Forename-Title Profiling
Introduction...
Introduction
This script shows how data in the table can be cleansed/enhanced using other records in the same table. It is essential that you have enough records in the database to get correct results. In this example, we will see how to fix values inTitles
field of table that contains contact details basing on popular Forename-Title
matches.
Using the Code
WithCREATE TABLE
statement, we find popular Forename-Gender combinations in our table and store them in Forename_Gender
table.
-------------------------------------------------------------
-- Create table with all forename-gender combinations --
-------------------------------------------------------------
DROP TABLE Forename_Gender;
CREATE TABLE Forename_Gender
AS
SELECT
Forenames,
Decode(Title,'Mr', 'M', 'Sir', 'M', 'Master', 'M', 'Miss', 'F',
'Mrs', 'F', 'Ms', 'F','Mistress','F', 'U') AS Gender,
COUNT(*) AS Amount
FROM Contacts
WHERE
NOT Forenames LIKE '% %'
AND LENGTH(Forenames)>2
GROUP BY
Forenames,
Decode(Title,'Mr', 'M', 'Sir', 'M', 'Master', 'M', 'Miss', 'F',
'Mrs', 'F', 'Ms', 'F', 'Mistress', 'F', 'U')
/
-- Delete matches where gender is Unknown
DELETE FROM Forename_Gender WHERE Gender='U'
/
Then we need to remove records where the same forename can be given to both boy and girl.

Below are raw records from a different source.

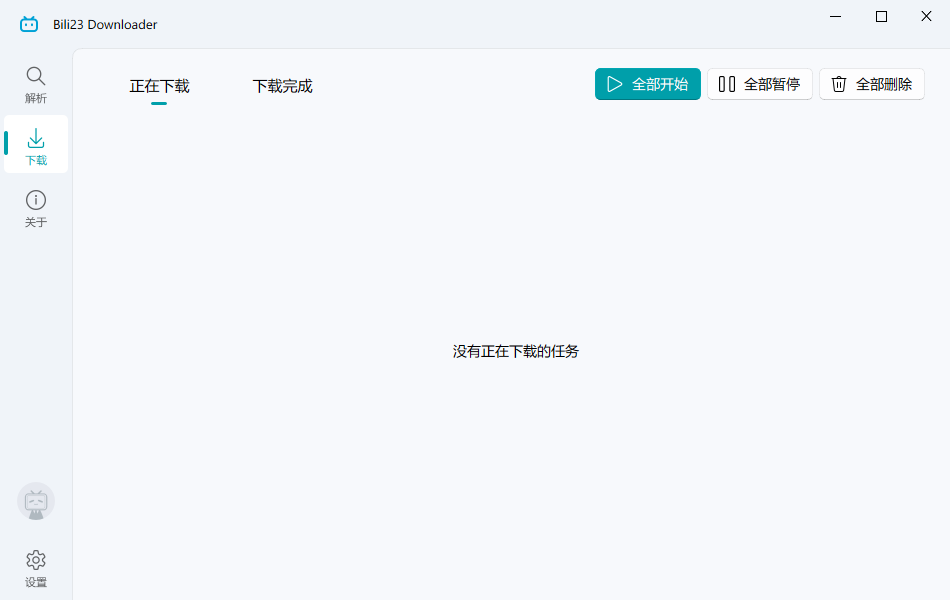This screenshot has width=950, height=600.
Task: Click the trash icon inside 全部删除 button
Action: (x=840, y=84)
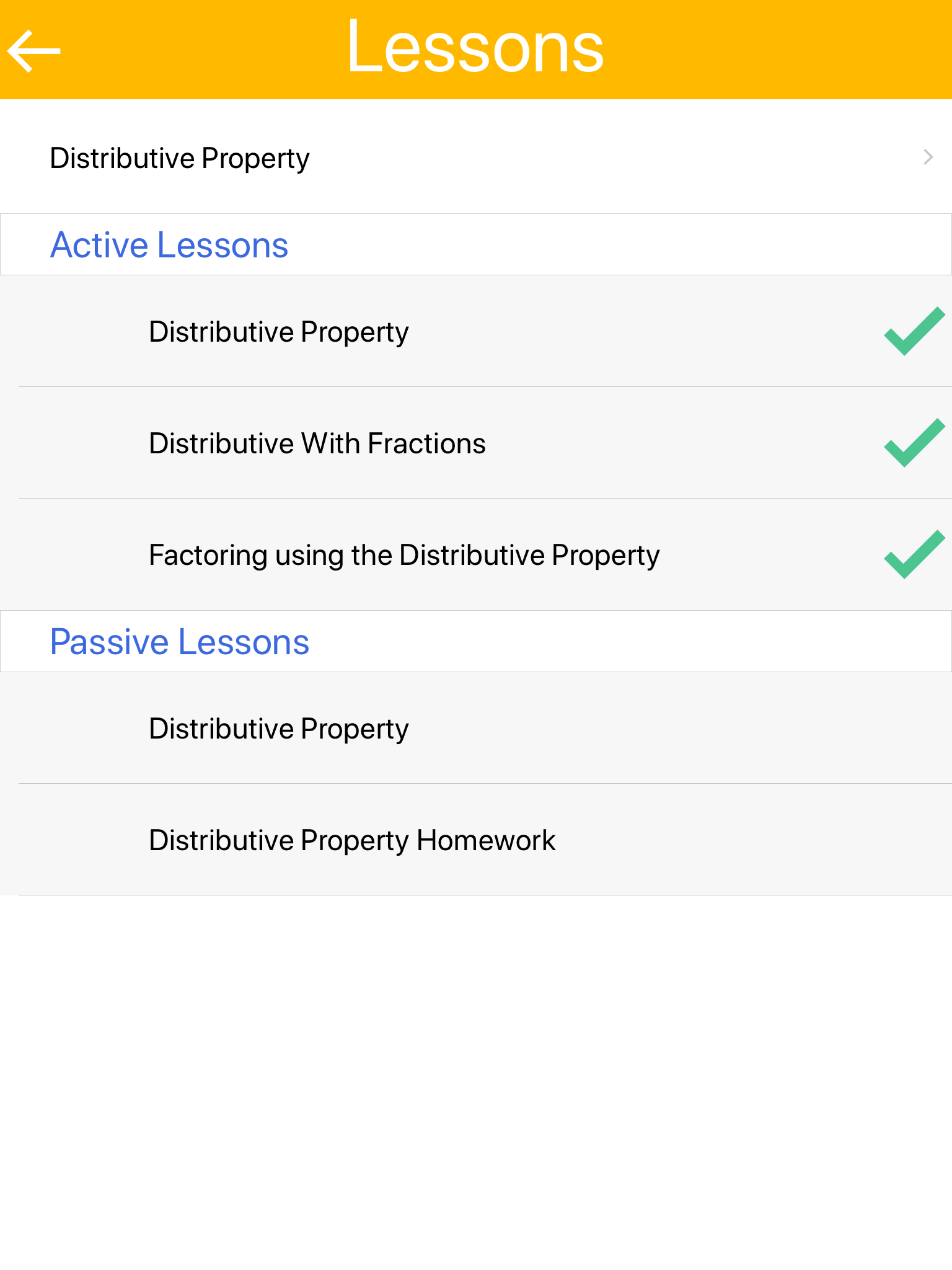
Task: Select the Active Lessons section header
Action: coord(169,245)
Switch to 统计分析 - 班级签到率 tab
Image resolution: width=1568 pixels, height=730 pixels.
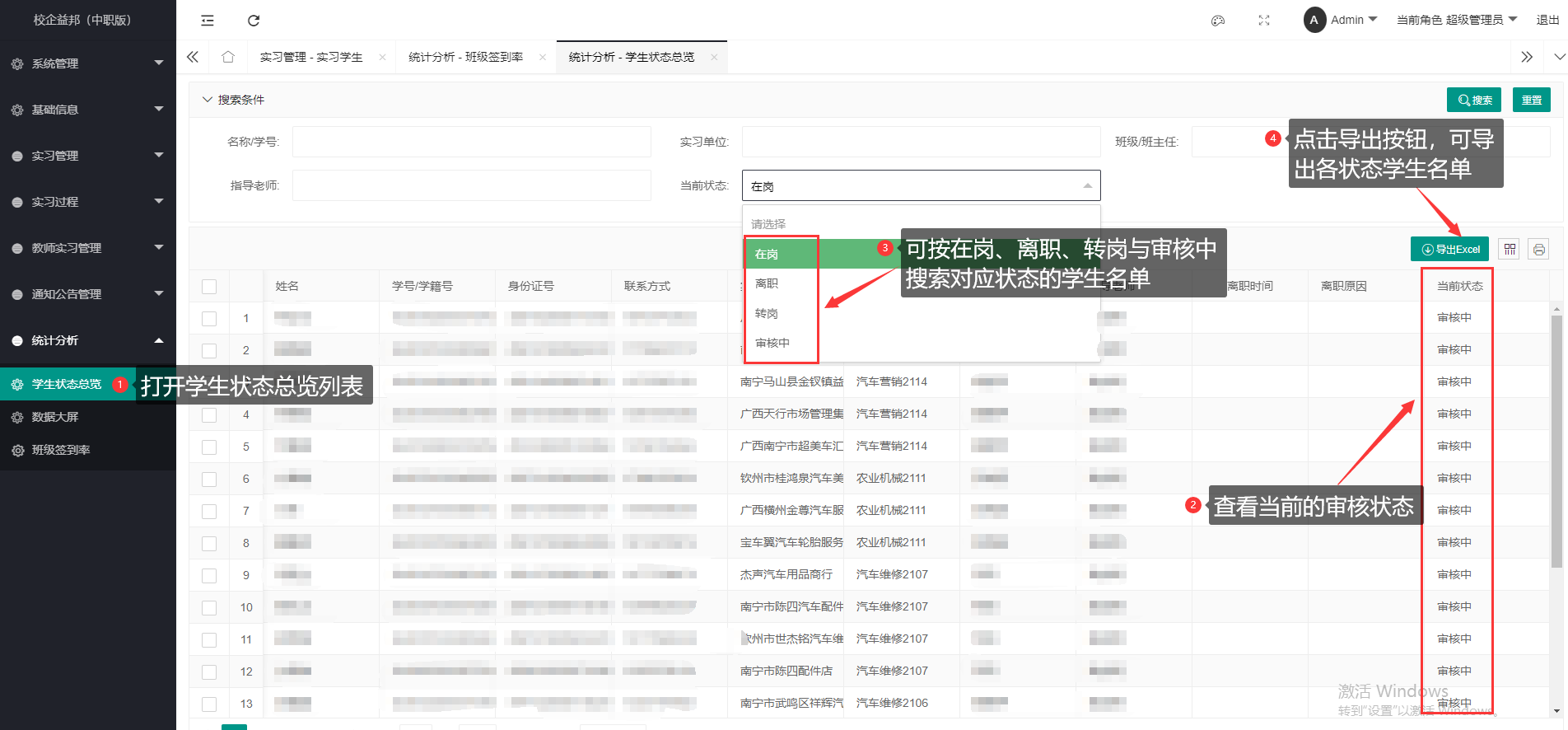[x=465, y=57]
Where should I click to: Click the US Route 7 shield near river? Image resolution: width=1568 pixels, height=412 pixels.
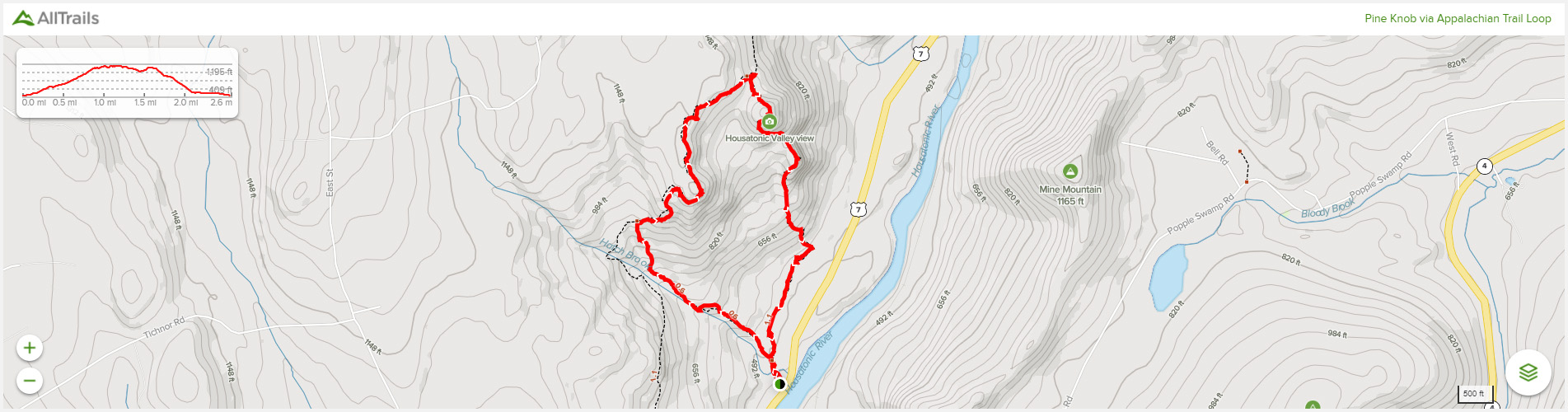859,209
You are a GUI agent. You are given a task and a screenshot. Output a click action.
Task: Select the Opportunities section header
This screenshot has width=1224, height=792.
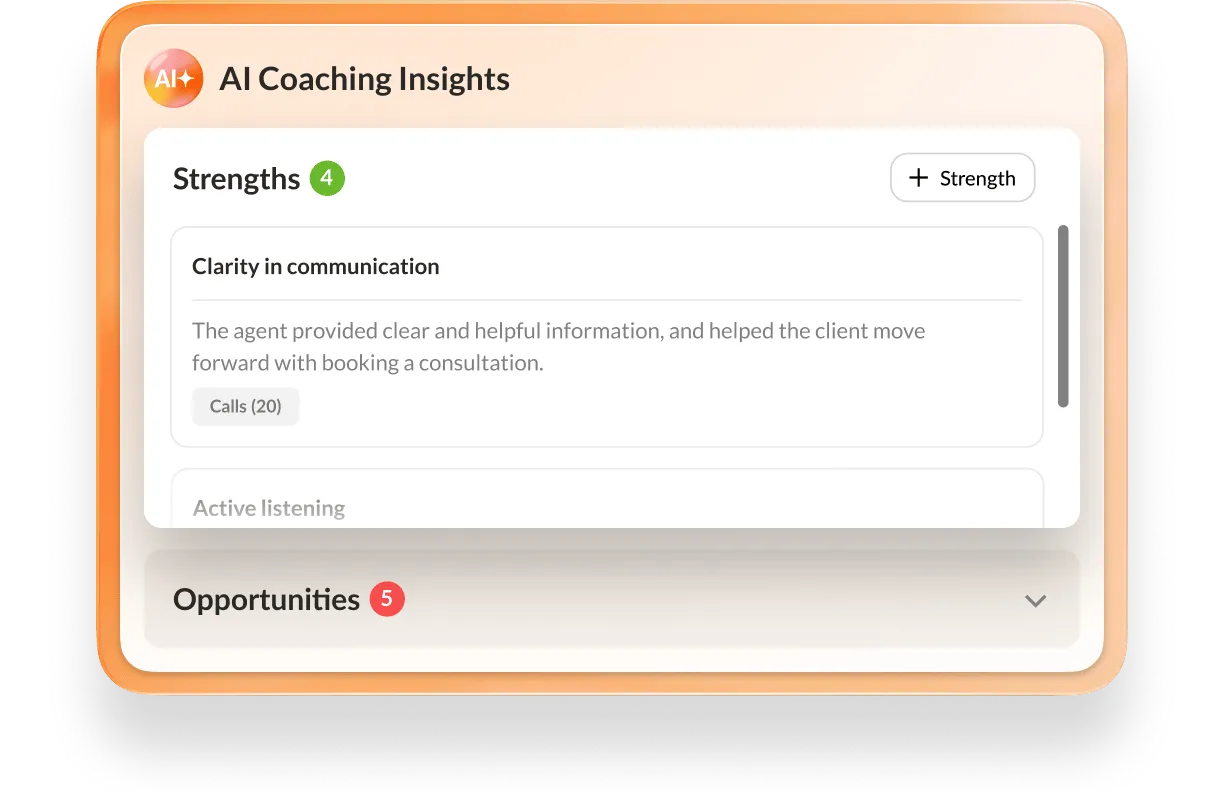pos(265,598)
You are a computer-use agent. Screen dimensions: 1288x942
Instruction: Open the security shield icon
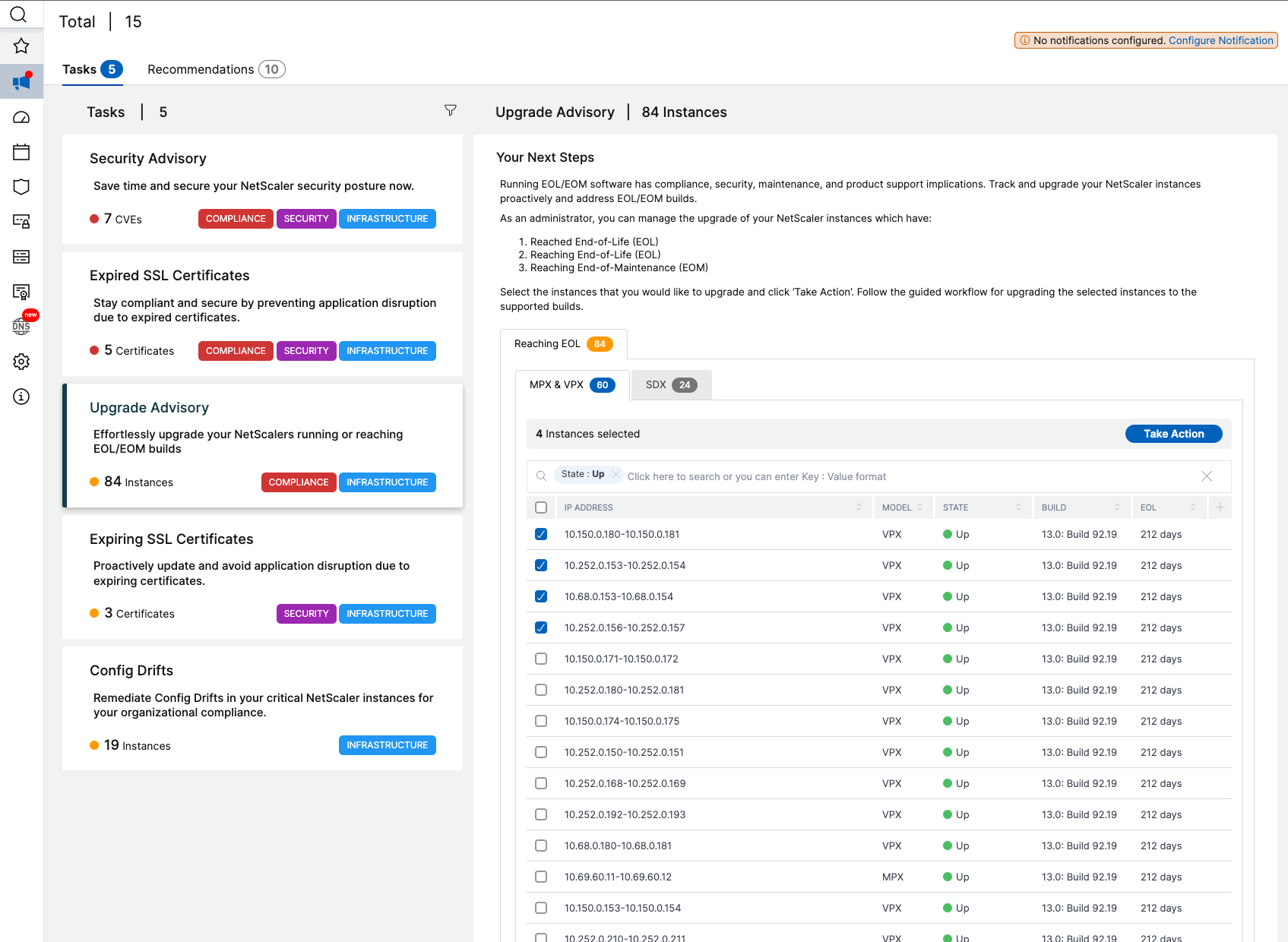[x=21, y=187]
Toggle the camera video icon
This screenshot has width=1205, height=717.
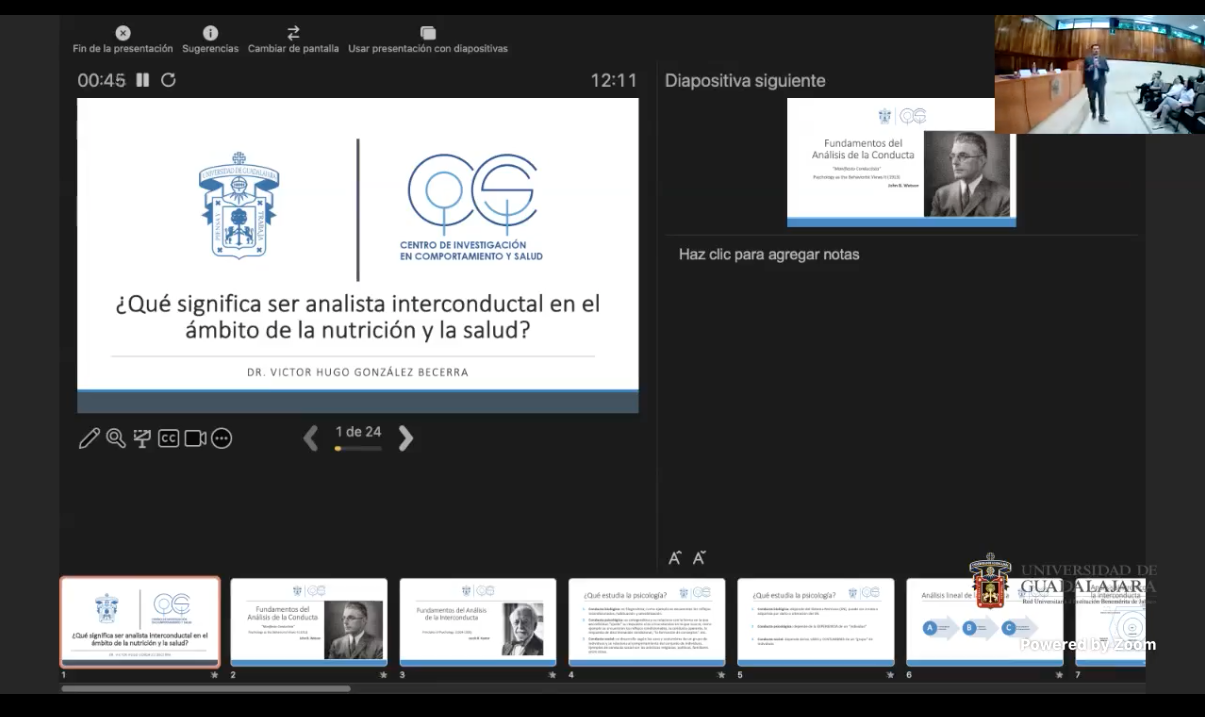pyautogui.click(x=195, y=438)

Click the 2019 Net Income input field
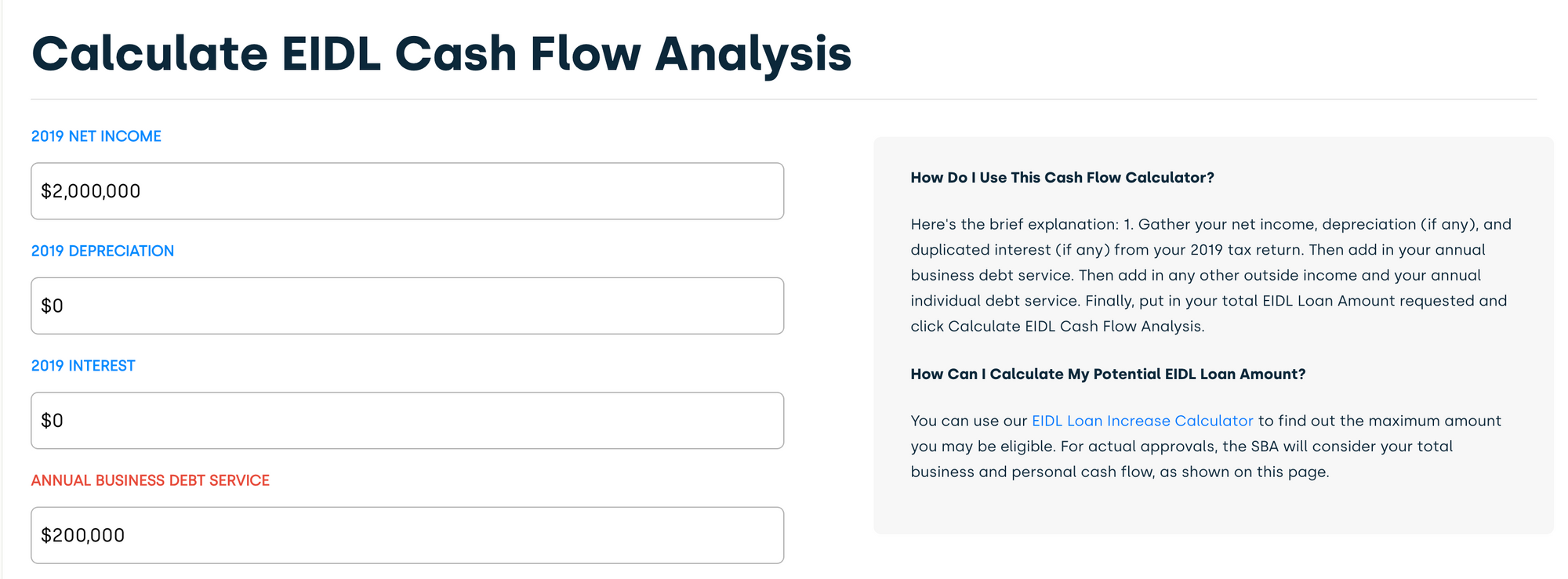point(407,191)
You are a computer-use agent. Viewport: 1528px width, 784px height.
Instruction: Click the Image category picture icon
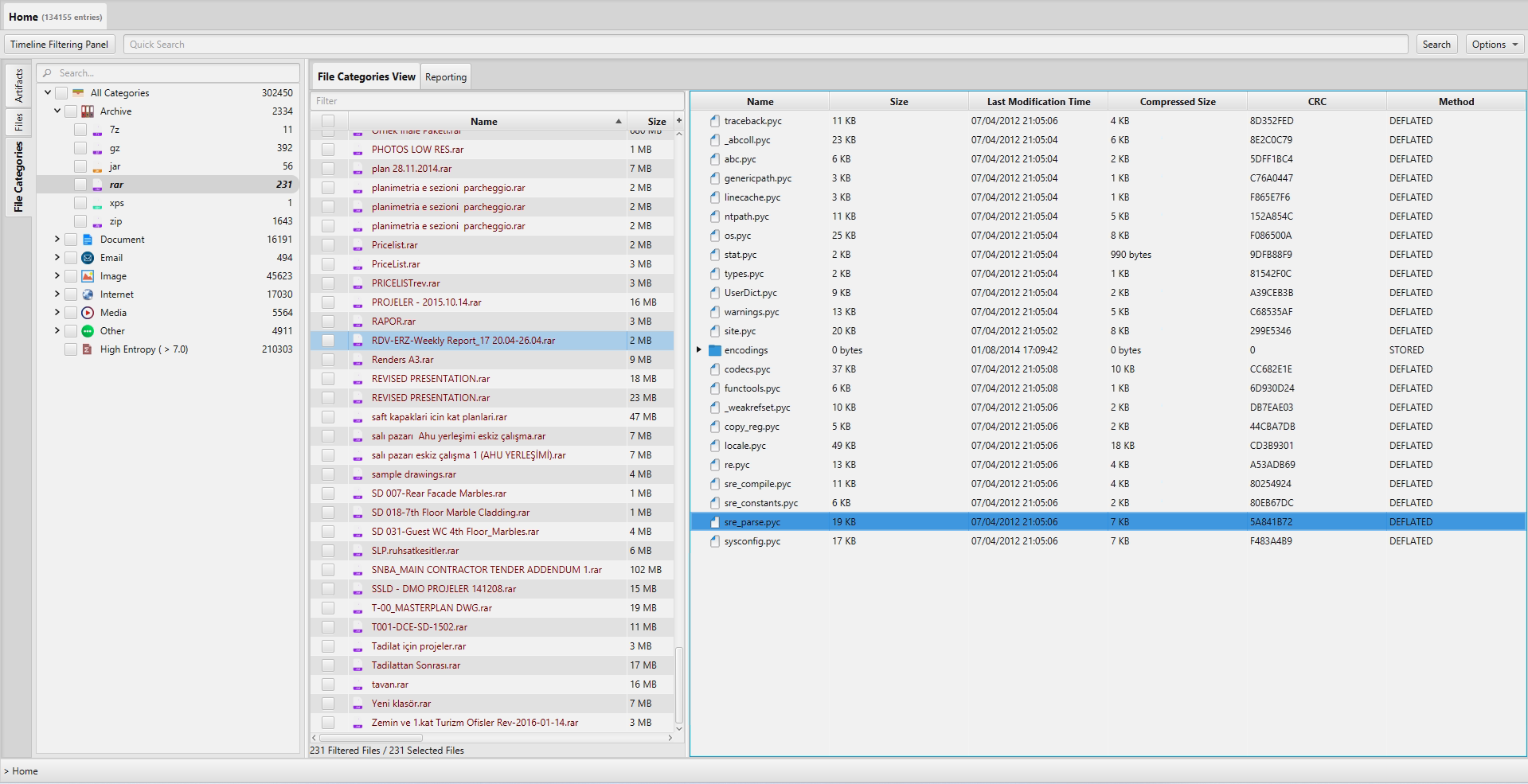88,275
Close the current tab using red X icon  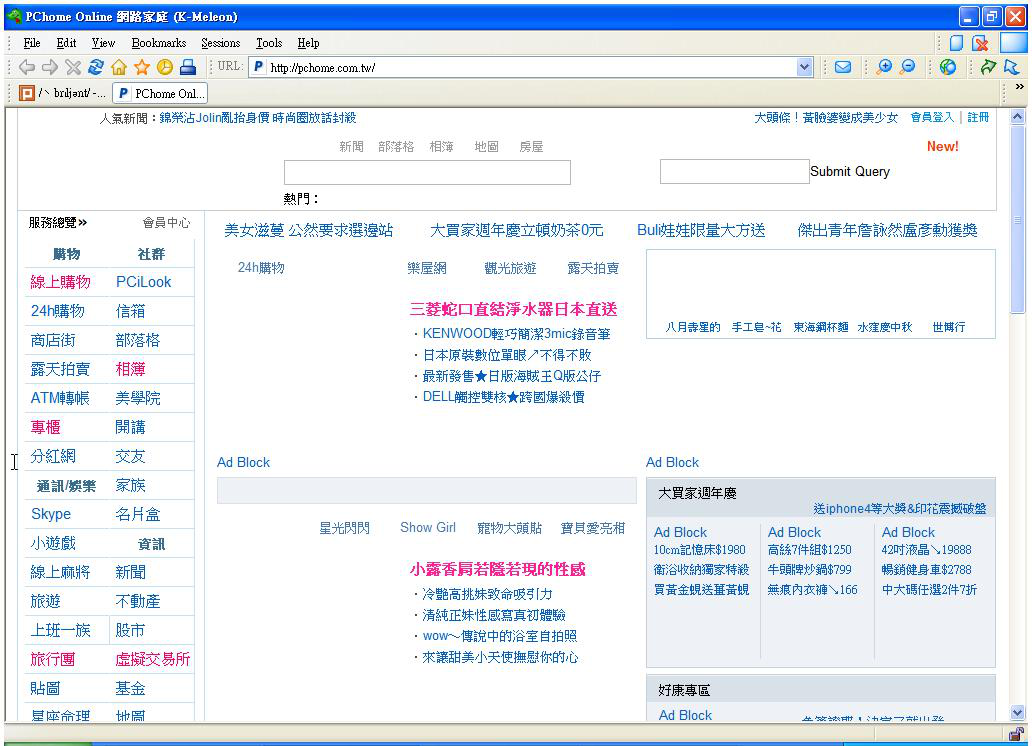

I have used 1% threshold, i.e. if both male and female genders have more than 1% of records (amount) in the forename group, then this Forename-Gender combination cannot be used and will be deleted from Forename_Gender
table.
-------------------------------------------------------------
-- Delete records where forename can be both
-- male and female
-------------------------------------------------------------
DELETE FROM forename_gender f
WHERE EXISTS
(SELECT * FROM forename_gender WHERE
Forenames=f.Forenames
AND Gender<>f.Gender
AND AMOUNT*100>f.amount -- there is more than 1%
-- of people with different gender and same forename.
-- NOTE: you must change 100 to other number to use
-- different threshold. I.e. 50 will mean that 2% of records
-- can have other Gender without being taken into account.
)
/
Then I delete unpopular forenames - less than 5 records in the table.
-------------------------------------------------------------
-- Need more than 5 records having same Gender
-------------------------------------------------------------
DELETE FROM forename_gender
WHERE Amount<5
/
Check what will be the result of update:
-- This statement returns results that show which records will be
-- affected by the update.
SELECT
C.Forenames, -- Forename of the contact
Count(C.Forenames) As Number_To_Update, -- Records will be updated
DECODE(Gender,'M','Mr','F','Ms','Mr/Ms') as New_Title, -- New Title
AVG(FG.Amount) AS Number_In_DB -- Number of records in DB that
-- support this match
FROM Contacts C Inner Join
Forename_Gender FG ON C.Forenames=FG.Forenames
WHERE
UPPER(NVL(C.Title,'MR/MS'))='MR/MS'
GROUP BY C.Forenames,DECODE(Gender, 'M', 'Mr', 'F', 'Ms','Mr/Ms')
ORDER BY AVG(FG.Amount) DESC
/
And finally we can update Title
field with values from Forename_Gender
.
-------------------------------------------------------------
-- UPDATE Contacts.Title fields where it is not set
-- or set to Mr/Ms
-------------------------------------------------------------
-- !!! This code is going to change data in your table.
-- !!! Test this code untill you are confident in results.
UPDATE Contacts C
SET
Title = (SELECT DECODE(Gender, 'M', 'Mr', 'F', 'Ms','Mr/Ms')
FROM Forename_Gender
WHERE C.Forenames=Forenames)
-- SELECT COUNT(*) FROM Contacts C
WHERE
UPPER(NVL(C.Title,'MR/MS'))='MR/MS'
AND EXISTS (SELECT *
FROM Forename_Gender
WHERE C.Forenames=Forenames)
/
Do More
I have done a very similar exercise on addresses table to fix Towns and Counties (UK customer base) using popular Postcode area - town combinations. Also this is a way of profiling your records, so you can use match tables (i.e.Forname_Gender
, Postcode_Town
) to find erroneous records in your tables.